Data extracts -

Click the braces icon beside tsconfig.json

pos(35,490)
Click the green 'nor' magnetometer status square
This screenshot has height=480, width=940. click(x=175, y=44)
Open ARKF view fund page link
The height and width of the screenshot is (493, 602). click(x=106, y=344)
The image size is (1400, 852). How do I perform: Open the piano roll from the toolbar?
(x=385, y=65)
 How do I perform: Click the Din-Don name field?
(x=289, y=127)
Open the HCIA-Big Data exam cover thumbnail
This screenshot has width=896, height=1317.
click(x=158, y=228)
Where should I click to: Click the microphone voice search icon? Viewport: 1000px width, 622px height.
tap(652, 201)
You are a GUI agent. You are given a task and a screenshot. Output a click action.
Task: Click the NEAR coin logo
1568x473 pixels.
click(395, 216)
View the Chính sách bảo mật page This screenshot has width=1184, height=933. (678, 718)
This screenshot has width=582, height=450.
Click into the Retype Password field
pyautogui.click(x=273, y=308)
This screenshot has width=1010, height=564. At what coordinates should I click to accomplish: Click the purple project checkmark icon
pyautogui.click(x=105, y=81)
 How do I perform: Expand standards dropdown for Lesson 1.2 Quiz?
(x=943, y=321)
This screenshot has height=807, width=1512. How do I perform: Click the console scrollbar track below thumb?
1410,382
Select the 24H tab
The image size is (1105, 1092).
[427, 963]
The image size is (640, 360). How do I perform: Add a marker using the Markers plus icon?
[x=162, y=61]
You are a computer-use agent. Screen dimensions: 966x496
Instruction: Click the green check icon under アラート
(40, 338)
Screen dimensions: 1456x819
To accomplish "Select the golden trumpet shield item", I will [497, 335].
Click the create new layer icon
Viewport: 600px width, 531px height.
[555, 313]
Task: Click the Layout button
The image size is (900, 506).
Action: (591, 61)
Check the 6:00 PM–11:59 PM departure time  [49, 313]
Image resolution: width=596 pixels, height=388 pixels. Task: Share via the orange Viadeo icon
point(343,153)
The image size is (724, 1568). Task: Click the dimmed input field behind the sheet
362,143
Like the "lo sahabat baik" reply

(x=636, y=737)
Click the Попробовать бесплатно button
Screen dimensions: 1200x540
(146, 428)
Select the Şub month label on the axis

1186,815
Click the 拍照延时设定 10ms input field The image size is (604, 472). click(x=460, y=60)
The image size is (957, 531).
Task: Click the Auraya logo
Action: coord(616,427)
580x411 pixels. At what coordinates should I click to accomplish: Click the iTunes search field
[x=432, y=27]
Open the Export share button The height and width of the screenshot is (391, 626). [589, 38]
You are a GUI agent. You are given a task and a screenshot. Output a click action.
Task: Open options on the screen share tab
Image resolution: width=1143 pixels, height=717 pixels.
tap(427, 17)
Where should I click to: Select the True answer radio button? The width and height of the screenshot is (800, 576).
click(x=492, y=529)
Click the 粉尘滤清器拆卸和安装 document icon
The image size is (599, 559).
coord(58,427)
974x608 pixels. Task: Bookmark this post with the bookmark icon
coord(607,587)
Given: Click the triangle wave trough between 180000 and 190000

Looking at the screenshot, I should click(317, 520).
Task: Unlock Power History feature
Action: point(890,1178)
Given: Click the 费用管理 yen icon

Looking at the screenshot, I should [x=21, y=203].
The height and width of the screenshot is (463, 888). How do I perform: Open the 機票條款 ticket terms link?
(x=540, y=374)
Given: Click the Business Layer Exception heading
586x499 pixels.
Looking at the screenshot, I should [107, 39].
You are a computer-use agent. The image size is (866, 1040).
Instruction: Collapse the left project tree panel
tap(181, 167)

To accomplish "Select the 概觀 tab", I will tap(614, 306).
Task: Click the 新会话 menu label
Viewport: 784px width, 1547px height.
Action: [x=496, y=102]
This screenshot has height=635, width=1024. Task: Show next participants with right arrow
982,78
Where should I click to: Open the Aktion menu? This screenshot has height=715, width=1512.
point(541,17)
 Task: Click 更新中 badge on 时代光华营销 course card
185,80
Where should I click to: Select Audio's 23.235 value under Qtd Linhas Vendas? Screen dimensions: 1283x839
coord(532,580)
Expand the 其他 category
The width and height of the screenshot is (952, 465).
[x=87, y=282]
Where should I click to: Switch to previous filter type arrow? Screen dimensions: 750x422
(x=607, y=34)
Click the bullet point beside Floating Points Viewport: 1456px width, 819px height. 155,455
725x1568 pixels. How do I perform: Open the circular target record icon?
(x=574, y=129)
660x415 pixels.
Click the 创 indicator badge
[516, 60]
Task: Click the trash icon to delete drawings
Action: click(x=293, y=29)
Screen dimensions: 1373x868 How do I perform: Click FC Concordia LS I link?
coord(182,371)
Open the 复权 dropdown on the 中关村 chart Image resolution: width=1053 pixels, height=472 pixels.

Assigned task - Transcribe the listing from start to finish, exactly as given.

Solution for this exercise -
Click the braces icon beside tsconfig.json

pos(35,490)
Click the green 'nor' magnetometer status square
This screenshot has height=480, width=940. click(x=175, y=44)
Open ARKF view fund page link
The height and width of the screenshot is (493, 602). click(x=106, y=344)
The image size is (1400, 852). How do I perform: Open the piano roll from the toolbar?
(x=385, y=65)
 How do I perform: Click the Din-Don name field?
(x=289, y=127)
Open the HCIA-Big Data exam cover thumbnail
This screenshot has width=896, height=1317.
click(x=158, y=228)
Where should I click to: Click the microphone voice search icon? Viewport: 1000px width, 622px height.
tap(652, 201)
You are a GUI agent. You are given a task and a screenshot. Output a click action.
Task: Click the NEAR coin logo
1568x473 pixels.
click(395, 216)
View the Chính sách bảo mật page This screenshot has width=1184, height=933. (678, 718)
This screenshot has width=582, height=450.
Click into the Retype Password field
pyautogui.click(x=273, y=308)
This screenshot has width=1010, height=564. At what coordinates should I click to accomplish: Click the purple project checkmark icon
pyautogui.click(x=105, y=81)
 How do I perform: Expand standards dropdown for Lesson 1.2 Quiz?
(x=943, y=321)
This screenshot has height=807, width=1512. How do I perform: Click the console scrollbar track below thumb?
1410,382
Select the 24H tab
The image size is (1105, 1092).
[427, 963]
The image size is (640, 360). How do I perform: Add a marker using the Markers plus icon?
[x=162, y=61]
You are a computer-use agent. Screen dimensions: 966x496
Instruction: Click the green check icon under アラート
(40, 338)
Screen dimensions: 1456x819
To accomplish "Select the golden trumpet shield item", I will [497, 335].
Click the create new layer icon
Viewport: 600px width, 531px height.
[555, 313]
Task: Click the Layout button
The image size is (900, 506).
Action: (591, 61)
Check the 6:00 PM–11:59 PM departure time  [49, 313]
Image resolution: width=596 pixels, height=388 pixels. Task: Share via the orange Viadeo icon
point(343,153)
The image size is (724, 1568). Task: Click the dimmed input field behind the sheet
362,143
Like the "lo sahabat baik" reply

(x=636, y=737)
Click the Попробовать бесплатно button
Screen dimensions: 1200x540
(146, 428)
Select the Şub month label on the axis

1186,815
Click the 拍照延时设定 10ms input field The image size is (604, 472). click(x=460, y=60)
The image size is (957, 531).
Task: Click the Auraya logo
Action: coord(616,427)
580x411 pixels. At what coordinates should I click to accomplish: Click the iTunes search field
[x=432, y=27]
Open the Export share button The height and width of the screenshot is (391, 626). [589, 38]
You are a GUI agent. You are given a task and a screenshot. Output a click action.
Task: Open options on the screen share tab
Image resolution: width=1143 pixels, height=717 pixels.
tap(427, 17)
Where should I click to: Select the True answer radio button? The width and height of the screenshot is (800, 576).
click(x=492, y=529)
Click the 粉尘滤清器拆卸和安装 document icon
The image size is (599, 559).
coord(58,427)
974x608 pixels. Task: Bookmark this post with the bookmark icon
coord(607,587)
Given: Click the triangle wave trough between 180000 and 190000

Looking at the screenshot, I should click(317, 520).
Task: Unlock Power History feature
Action: point(890,1178)
Given: Click the 费用管理 yen icon

Looking at the screenshot, I should [x=21, y=203].
The height and width of the screenshot is (463, 888). How do I perform: Open the 機票條款 ticket terms link?
(x=540, y=374)
Given: Click the Business Layer Exception heading
586x499 pixels.
Looking at the screenshot, I should [107, 39].
You are a computer-use agent. The image size is (866, 1040).
Instruction: Collapse the left project tree panel
tap(181, 167)

To accomplish "Select the 概觀 tab", I will tap(614, 306).
Task: Click the 新会话 menu label
Viewport: 784px width, 1547px height.
Action: [x=496, y=102]
This screenshot has height=635, width=1024. Task: Show next participants with right arrow
982,78
Where should I click to: Open the Aktion menu? This screenshot has height=715, width=1512.
point(541,17)
 Task: Click 更新中 badge on 时代光华营销 course card
185,80
Where should I click to: Select Audio's 23.235 value under Qtd Linhas Vendas? Screen dimensions: 1283x839
coord(532,580)
Expand the 其他 category
The width and height of the screenshot is (952, 465).
[x=87, y=282]
Where should I click to: Switch to previous filter type arrow? Screen dimensions: 750x422
(x=607, y=34)
Click the bullet point beside Floating Points Viewport: 1456px width, 819px height. 155,455
725x1568 pixels. How do I perform: Open the circular target record icon?
(x=574, y=129)
660x415 pixels.
Click the 创 indicator badge
[516, 60]
Task: Click the trash icon to delete drawings
Action: click(x=293, y=29)
Screen dimensions: 1373x868 How do I perform: Click FC Concordia LS I link?
coord(182,371)
Open the 复权 dropdown on the 中关村 chart Image resolution: width=1053 pixels, height=472 pixels.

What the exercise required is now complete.